41. A method for making a composite skin replacement in vivo at a wound site comprising:
(a) implanting an inner biocompatible first dermal construct having a biodegradable or removable scaffold as a base into the wound site;
(b) harvesting autologous epithelial cells from a patient;
(c) seeding the autologous epithelial cells on top of the inner dermal construct in the wound site; and (d) implanting, on top of the autologous cells, an outer second dermal construct having epithelial cells cultured in vitro and comprising a dermal portion having a biodegradable or removable scaffold as a base, in combination with a transitional covering, so that the epithelial cells of the outer dermal construct face into the wound site.

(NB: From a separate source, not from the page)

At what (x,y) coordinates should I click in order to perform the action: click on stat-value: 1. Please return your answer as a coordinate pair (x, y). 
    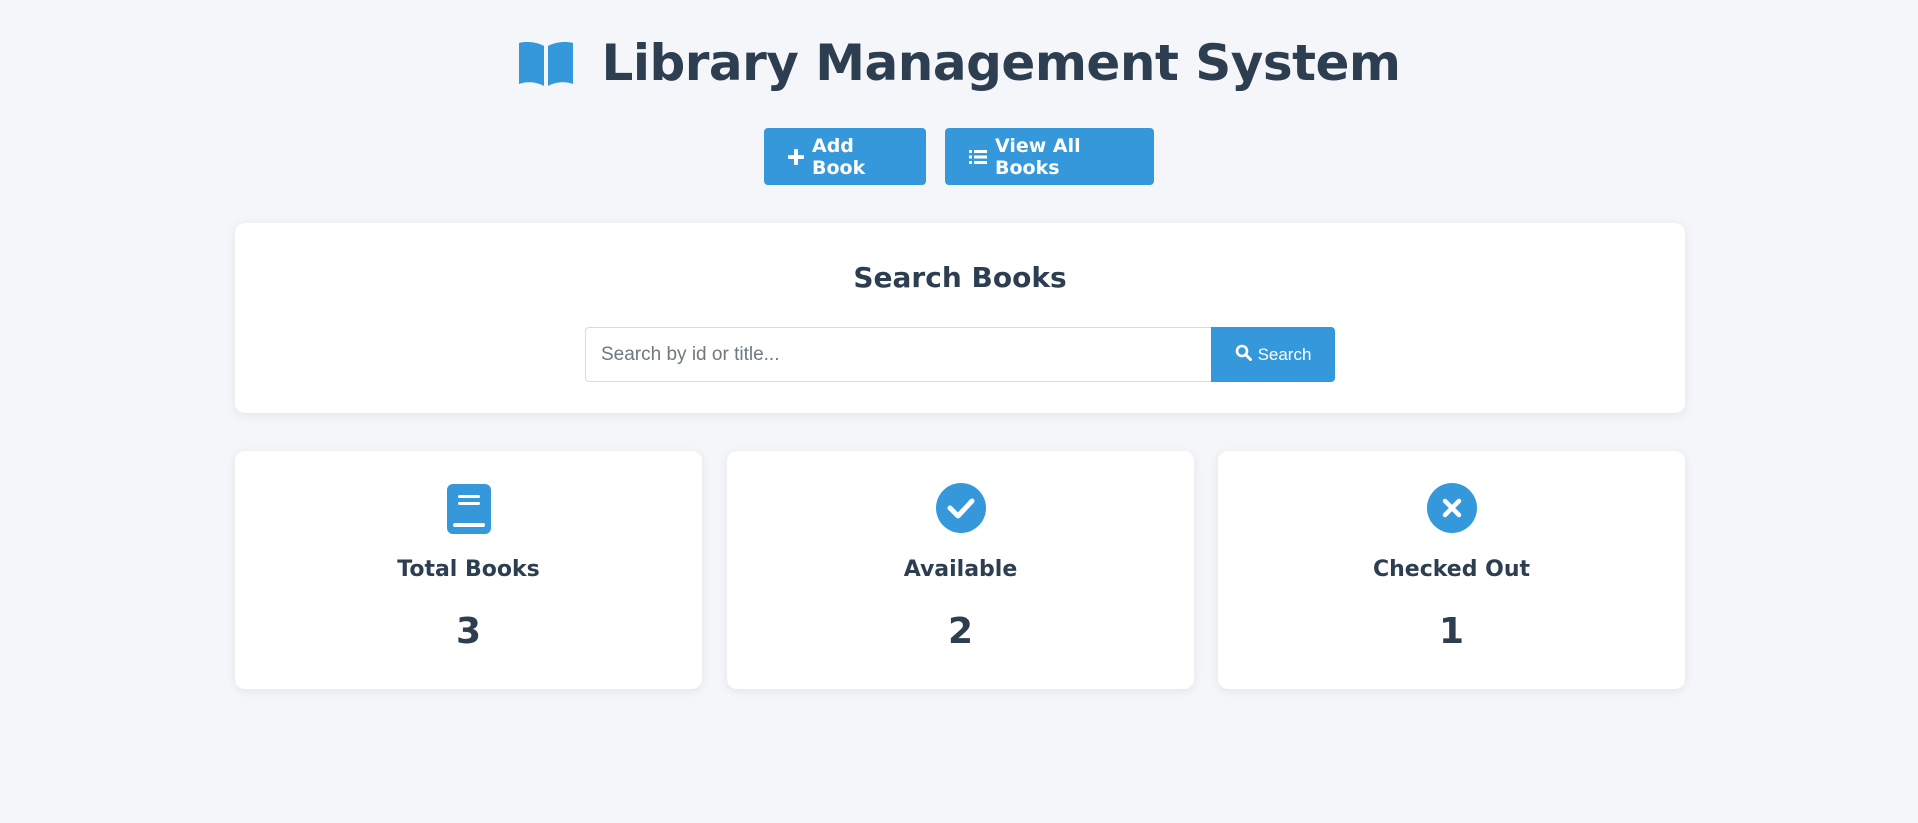
    Looking at the image, I should click on (1452, 632).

42. A method for making a composite skin replacement in vitro, comprising:
(a) seeding epithelial cells on a first biocompatible dermal construct having a biodegradable or removable scaffold as a base; and (b) placing a second dermal construct having epithelial cells cultured thereon and comprising a dermal portion having a biodegradable ar removable scaffold as a base, in combination with a transitional covering, onto the first dermal construct, such that the cells of the second dermal construct face the cells on the first dermal construct.

43. The method of claim 41 wherein the epithelial cells of the outer dermal construct are autologous, allogeneic or a combination of autologous and allogeneic cells.

44. The method of claim 42 wherein the epithelial cells of the first dermal construct are autologous, allogeneic or a combination of autologous and allogeneic cells.

45. The method of claim 42 wherein the epithelial cells of the second dermal construct are autologous, allogeneic or a combination of autologous and allogeneic cells.

46. The method of claim 40, 41 or 42 wherein the epithelial cells are keratinocytes and/or melanocytes.

47. The method of claim 40, 41 or 42 wherein the epithelial cells are genetically engineered.

48. The method of claim 41 or 42 wherein the epithelial cells of the second dermal construct are cultured in vitro on the dermal portion of the construct.

49. The method of claim 40, 41 or 42 wherein the transitional covering is a membrane.

50. The method of claim 49 wherein the membrane is a sialastic membrane.